Может быть, среди польских равнин,

Может быть, эти сломанные черепа —

Мой Иосиф и мой Веньямин…

Ведь у вас под ногами не щебень хрустел.

Эта черная жирная пыль —

Это прах человечьих обугленных тел», —

Так сказала старуха Рахиль.

Но поэт и ее, старухи Рахили, не слышит голоса, ибо она жива, а он слышит голоса, идущие из-под земли, голоса мертвых:

«Мы мертвы. Мы в обнимку друг с другом

                       лежим.

Мы прижались к любимым своим,

Но сейчас обращаемся только к чужим,

От чужих ничего не таим».

Что это, уж не ослышались ли мы: мертвые — наши матери, братья, отцы — обращаются только к чужим? Почему? Почему только к чужим? Неужели они умирали с мыслью, что они последние, что своих на земле не осталось, и, поскольку своих больше нет, обращаться можно только к чужим? Но если не осталось своих, то зачем вообще обращаться к живым? Чтобы усовестить, разжалобить, выкрикнуть свое проклятие с того света? Но зачем мертвым угрызения совести живых, зачем, жалость, зачем страх живых перед проклятиями?

Значит, не это. Значит, что-то другое. Значит, не их, мертвых, имел поэт в виду. Но если не мертвых, значит, живых…

Конечно, живых, и среди живых, в первую очередь, себя, который, по близости кровного родства тем, шести миллионам, удушенным, застреленным, сожженным, погребенным заживо, хочет, чтобы и чужие содрогнулись так же, как и он, чтобы объял их тот же, леденящий душу, ужас, каким объят он, и через эти содрогания, через этот ужас их, чтобы стал он им ближе, чтобы породнился с ними.

Породниться — именно это всю жизнь было его заветной мечтой. Породниться, пристать к чужому стаду, так чтобы и самых чистых кровей вожак стада не мог отличить его от своих.

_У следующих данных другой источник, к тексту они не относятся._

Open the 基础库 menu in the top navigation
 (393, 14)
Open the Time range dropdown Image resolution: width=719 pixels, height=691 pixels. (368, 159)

И все же, при всем его малодушии, которое порою готово пустить на продажу все без изъятия, и память погребенных, и честь современников, и будущее потомков, внезапно просыпается в нем гордость, и с бесстрашием летописца он вещает:

История во мне — вся целиком,

Вся в путанице ложных аналогий —

Встает как пращур из лесной берлоги,

Как мученица римских катакомб.

……………………………………

Ползут года. Летит за веком век.

Но снятся мне сквозь темень сжатых век

Костры из книг, концлагеря, облавы…

Я, сверстник века, многое скоплю,

Ночей не сплю, пишу, пером скриплю,

Терплю, кроплю, скоблю сухие главы!

В этом сонете, нареченном «История», одна лишь строка отмечена исторической предметностью: «Костры из книг, концлагеря, облавы…» Концлагеря и облавы объяснений не требуют, не только поэту они снятся «сквозь темень сжатых век». Но костры из книг, чтобы стать деталью Истории с большой буквы, ибо поэт указал строкой выше, что «летит за веком век», уводят нас на семь столетий назад, к одному из самых памятных и самых черных дней Средневековья.